I stacked the boxes back in the corner as best I could, rushed to my Nalgene bottle, unscrewed the top of one of the containers, and pulled out a small glob of shiny, oily clay. I ripped a very small piece off, and dropped it in my water bottle. There was an immediate fizzle and puff of smoke.
Just Beautiful.
I took a bigger piece this time, and dropped it in the bottle.
The mettal fizzled. Then it popped. And in a puff of smoke, it was gone. 

Vapor hovered and swirled over the surface of the water in the bottle, and the lump of clay had disappeared completely.  It was divine!
And it would be my science lesson. I would keep the container that I’d already opened as my personal treasure of chemistry joy, and use the second container, which looked pretty much the same except didn't have the "Na" on the lid, as my treasure for the classroom.
So when this-girl-who’s-name-I-can’t-remember was nursing her red and swollen palms, I was fishing out my treasure reserved for science class: the yet unopened plastic container with globs of metallic clay swimming inside.
After a quick introduction to the class on what my treasure was and balancing the equation of sodium plus water on the board, I had the stage set to make everything right again in my classroom kingdom. The sodium-water reaction would be so beautiful that it would completely trump the ugly reaction of my beloved principal.
I walk over to this-girl-who’s-name-I-can’t-remember. “Okay. Come up here,” I plead. “Show us what happens.” I hover over the girl as I say this. I don’t want there to be any misinterpretation. This-girl-who’s-name-I-can’t-remember needs to have the best part in the production.
Bur right now, she’s not moving.
She doesn’t understand. Her eyes are locked into mine, questioning, asking what other punishment she needs to endure today.
This is too important for me and for her to let this opportunity pass. I need her to do this- I need her to be the lead scientist in the greatest chemical reaction this rural African community has ever seen. I’m going to make this hour right for someone.
So I break my instructions down.
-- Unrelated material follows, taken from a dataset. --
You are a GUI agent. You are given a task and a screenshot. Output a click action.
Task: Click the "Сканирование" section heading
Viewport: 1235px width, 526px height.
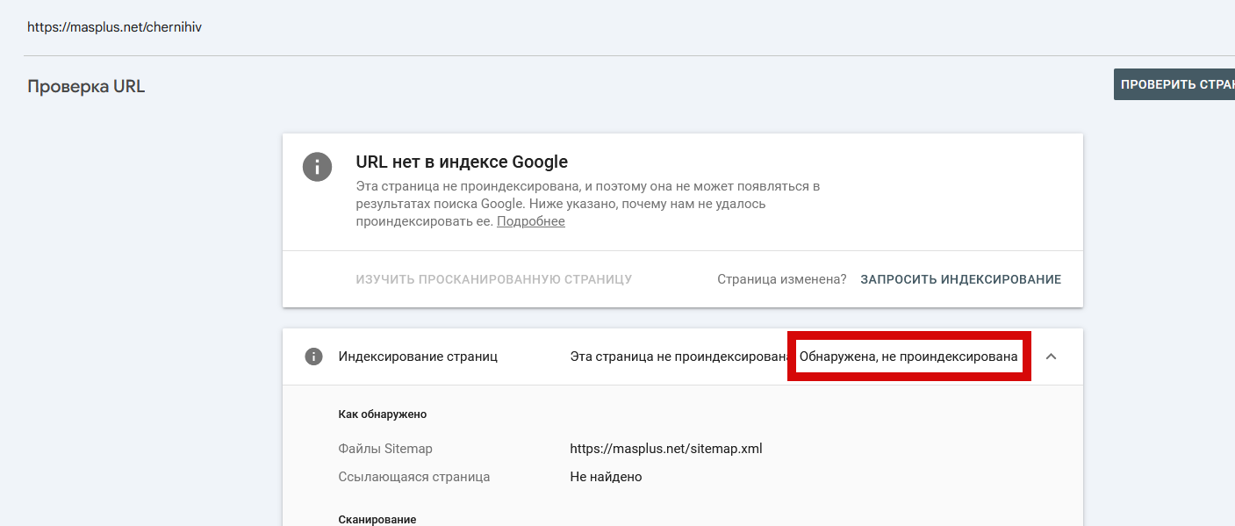(x=377, y=519)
I asked the girl to stand up, and she does. I asked her to follow me to the front, and she does. On my desk, I have a knife and a bowl of water. I picked up the knife to cut the soft clay-like metal.
As I back up to the far end of the classroom, I give her instructions. I turn around so that I can see her and my entire class. To the last student, eyes are transfixed on the front of the room, and they are hypnotized with anticipation.
This-girl-who’s-name-I-can’t-remember figures out what I want her to do after I mime it a few times, and she holds the sodium for a few seconds over the bowl of water. Then she lets it drop.
There’s a small tongue of fire.
Then, in an instant, the tongue arches up, expands, and explodes in a brilliant spray of yellow and orange. A deep and sudden boom Is followed by my double realization that a) the unlabeled sodium container was actually potassium, and b) it had just exploded in this-girl-who’s-name-I-can’t-remember-but-was-just-abused-by-an-indignant-man-with-a-rubber-hose’s face.
Time stopped.
There wasn’t a sound. The class was stunned and the girl was shell-shocked.
‘That’s it,’ I thought. ‘I broke her. This is over for her, and its finished for me.'
Suddenly the class erupts in laughter. And then this-girl-who’s-name-I-can’t-remember first broke into a smile, and then started laughing too!
The whole class is excited and smiling and rapidly talking in Ovambo. Students begged me to show them again, and this-girl-who’s-name-I-can’t-remember sat down in her seat, grinning from ear to ear.
There is a lesson here for me I’m sure.
Maybe it is, “Never judge the contents of a container by the label of a similar container.”
Or maybe, “The path to redemption is pot-holed with good intentions.”
Or possibly, “Don’t try to overcompensate after the first time you’ve seen corporal punishment in action. You might accidentally practice irresponsible science.” 
I don’t know. It really could have gone either way for this-girl-who’s-name-I-can’t-remember, but it swung the right way, finally, at least for a few seconds of that day, despite my best efforts to muck things up.